In the material below, update the stretch from the line containing "Viewport: 538px width, 308px" through the line containing "Screen dimensions: 260x140 coord(126,73)" by changing "Select" to "Choose" and keeping everything else the same. Give only those lines, and leave out the pictures.
::: SUPPLIED ENTRIES :::
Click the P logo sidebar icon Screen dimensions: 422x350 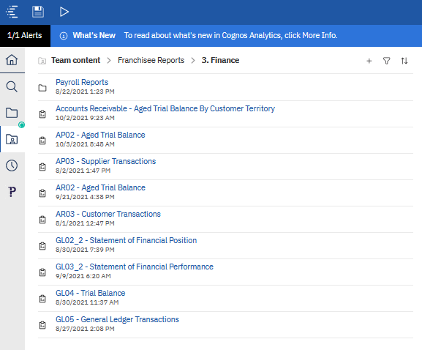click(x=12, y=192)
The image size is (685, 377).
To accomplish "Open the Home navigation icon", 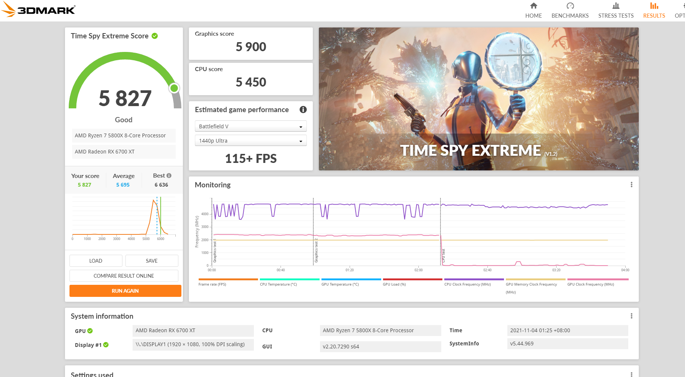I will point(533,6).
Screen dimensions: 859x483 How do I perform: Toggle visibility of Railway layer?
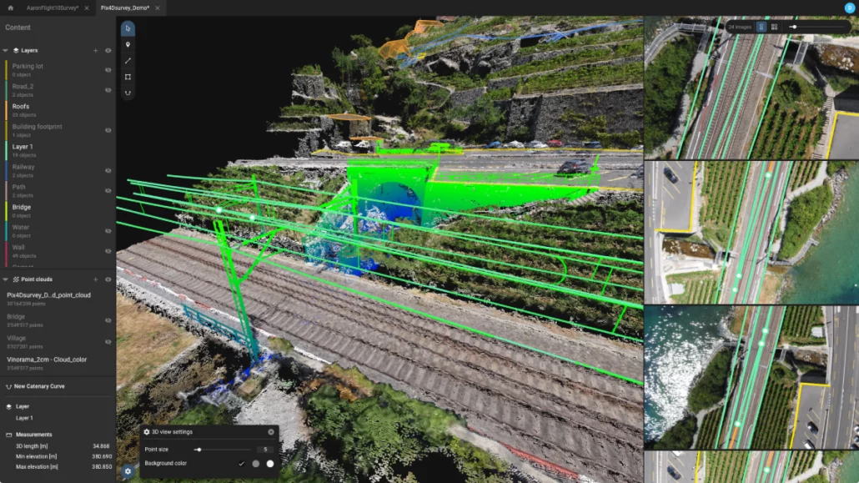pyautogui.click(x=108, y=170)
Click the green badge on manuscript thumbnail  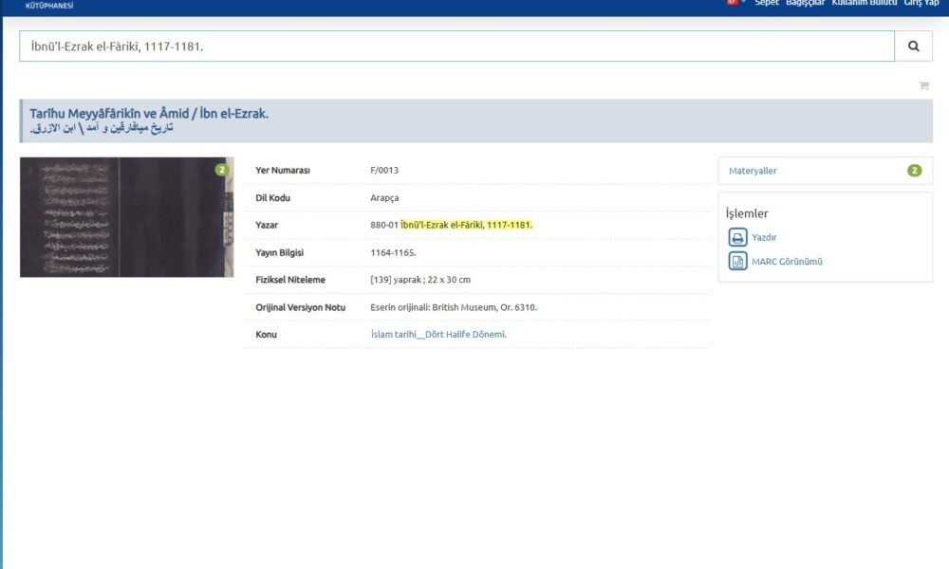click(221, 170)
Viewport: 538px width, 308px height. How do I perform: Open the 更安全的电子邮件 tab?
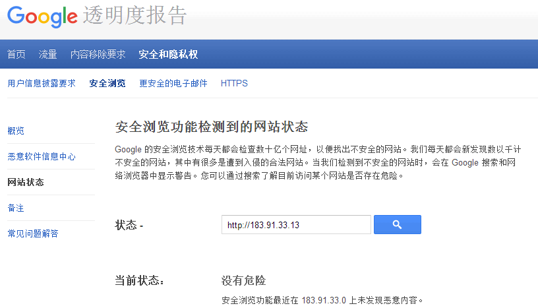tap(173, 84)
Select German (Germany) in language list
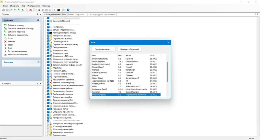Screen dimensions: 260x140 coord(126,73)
:::
::: SUPPLIED ENTRIES :::
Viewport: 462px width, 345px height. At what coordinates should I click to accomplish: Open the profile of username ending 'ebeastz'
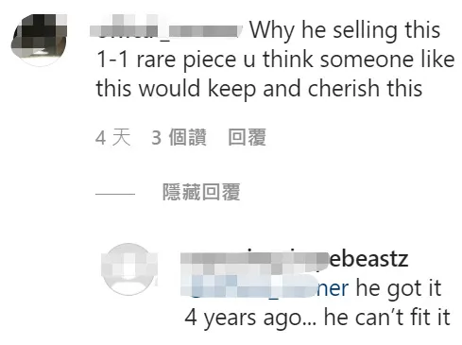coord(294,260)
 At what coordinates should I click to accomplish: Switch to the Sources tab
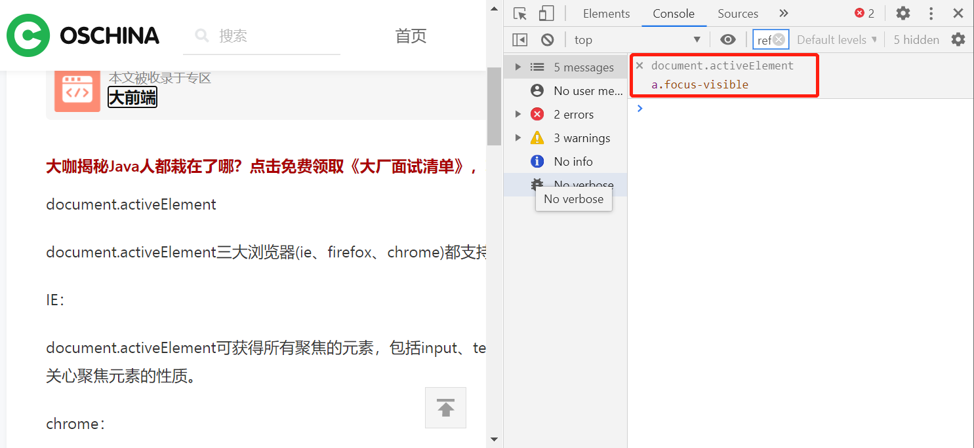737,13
:::
::: SUPPLIED ENTRIES :::
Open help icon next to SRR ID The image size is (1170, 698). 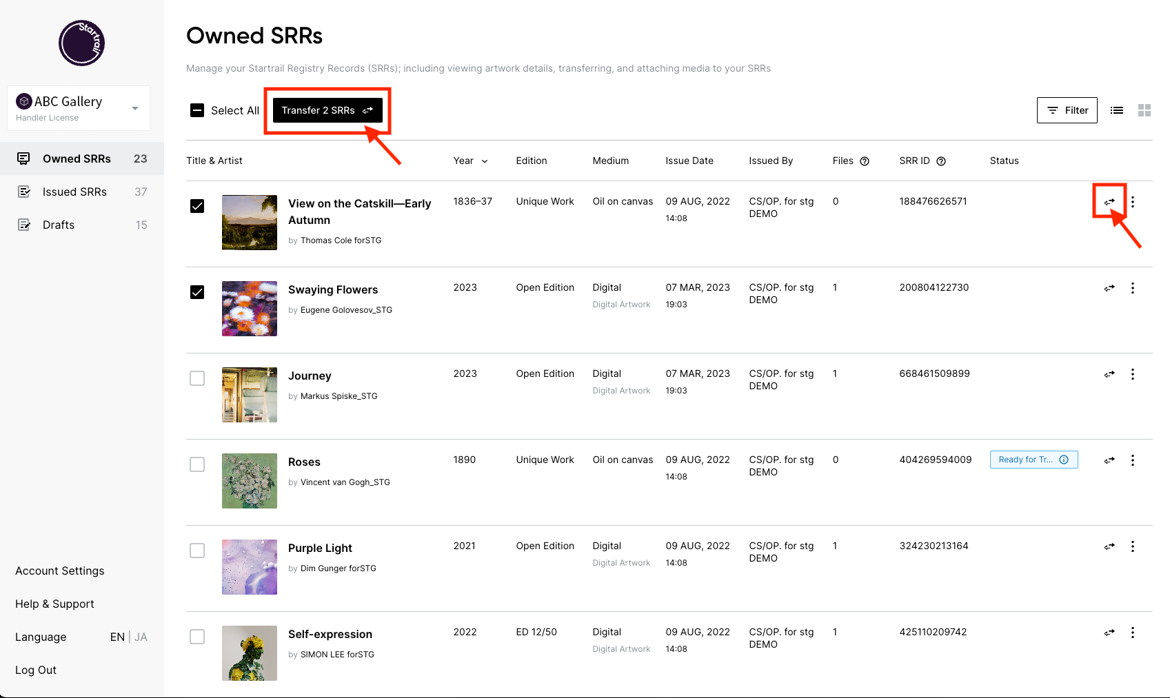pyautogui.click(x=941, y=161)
:::
:: THE ANSWER ::
Viewport: 538px width, 308px height. How do I perform: Open the 更安全的电子邮件 tab?
tap(173, 84)
Choose German (Germany) in language list
Screen dimensions: 260x140 coord(126,73)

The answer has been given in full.